Detective Comics, Inc. v. Bruns Publications, Inc., 111 F.2d 432 (2d Cir. 1940), the case of Superman v. Wonderman, is a 1940 decision of the Second Circuit in which the court held that the archetype of a comic book hero, in this case a cape-wearing benevolent-Hercules figure (Superman), is an idea, which the copyright in the comic strips does not protect against copying; only the specific details of the strips, their particular expression, enjoy legal protection. The author of the court's opinion was Judge Augustus N. Hand and the panel of Second Circuit judges included Judge Learned Hand.

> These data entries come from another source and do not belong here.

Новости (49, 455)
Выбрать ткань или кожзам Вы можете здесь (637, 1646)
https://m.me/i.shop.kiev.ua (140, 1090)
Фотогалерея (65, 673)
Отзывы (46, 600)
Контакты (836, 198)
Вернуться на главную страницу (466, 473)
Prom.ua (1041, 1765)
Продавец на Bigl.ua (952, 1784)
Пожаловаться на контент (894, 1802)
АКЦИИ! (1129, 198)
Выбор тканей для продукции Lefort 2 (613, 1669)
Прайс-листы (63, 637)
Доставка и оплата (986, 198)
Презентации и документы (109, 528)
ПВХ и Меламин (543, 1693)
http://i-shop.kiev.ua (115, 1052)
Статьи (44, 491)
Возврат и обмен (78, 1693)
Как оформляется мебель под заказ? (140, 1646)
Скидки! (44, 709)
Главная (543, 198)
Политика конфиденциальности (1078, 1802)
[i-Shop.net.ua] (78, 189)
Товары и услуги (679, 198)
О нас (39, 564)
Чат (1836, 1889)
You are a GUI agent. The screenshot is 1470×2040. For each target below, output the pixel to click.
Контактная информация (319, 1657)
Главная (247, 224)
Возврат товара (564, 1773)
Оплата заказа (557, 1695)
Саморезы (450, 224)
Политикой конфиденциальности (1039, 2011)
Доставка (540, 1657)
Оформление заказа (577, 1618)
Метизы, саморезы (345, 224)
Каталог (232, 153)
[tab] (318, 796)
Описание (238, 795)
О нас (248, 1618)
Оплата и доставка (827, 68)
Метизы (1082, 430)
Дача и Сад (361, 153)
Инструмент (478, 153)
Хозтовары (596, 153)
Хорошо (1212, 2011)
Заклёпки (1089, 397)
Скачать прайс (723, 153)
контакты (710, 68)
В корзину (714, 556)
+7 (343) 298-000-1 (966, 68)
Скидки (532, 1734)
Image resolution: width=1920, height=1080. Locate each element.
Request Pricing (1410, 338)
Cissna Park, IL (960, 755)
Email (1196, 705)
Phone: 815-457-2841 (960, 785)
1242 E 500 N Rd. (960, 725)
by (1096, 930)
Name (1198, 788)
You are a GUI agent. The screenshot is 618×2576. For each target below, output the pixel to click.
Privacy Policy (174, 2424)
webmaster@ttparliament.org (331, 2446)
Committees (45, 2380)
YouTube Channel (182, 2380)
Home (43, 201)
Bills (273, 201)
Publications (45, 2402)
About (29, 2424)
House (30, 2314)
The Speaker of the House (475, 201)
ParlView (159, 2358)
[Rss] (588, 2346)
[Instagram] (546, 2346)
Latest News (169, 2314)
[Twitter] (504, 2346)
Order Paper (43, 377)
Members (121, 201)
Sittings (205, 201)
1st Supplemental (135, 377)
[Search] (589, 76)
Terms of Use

The defendant Bruns Publications, Inc. published a comic strip magazine that featured an action hero called "Wonder Man". The plaintiff Detective Comics, Inc. published a comic strip magazine called "Action Comics" that featured Superman. Bruns published strips resembling Superman strips. The court described the strips in these terms:
Each publication portrays a man of miraculous strength and speed called "Superman" in "Action Comics" and "Wonderman" in the magazine of Bruns. The attributes and antics of "Superman" and "Wonderman" are closely similar. Each at times conceals his strength beneath ordinary clothing but after removing his cloak stands revealed in full panoply in a skintight acrobatic costume. The only real difference between them is that "Superman" wears a blue uniform and "Wonderman" a red one. Each is termed the champion of the oppressed. Each is shown running toward a full moon "off into the night", and each is shown crushing a gun in his powerful hands. "Superman" is pictured as stopping a bullet with his person and "Wonderman" as arresting and throwing back shells. Each is depicted as shot at by three men, yet as wholly impervious to the missiles that strike him. "Superman" is shown as leaping over a twenty story building, and "Wonderman" as leaping from building to building. "Superman" and "Wonderman" are each endowed with sufficient strength to rip open a steel door. Each is described as being the strongest man in the world and each as battling against "evil and injustice."
A side-by-side comparison of Detective's Superman and Bruns's Wonderman strips is provided in Superman v. Wonderman, along with corresponding passages from the preceding excerpt from the Second Circuit's opinion.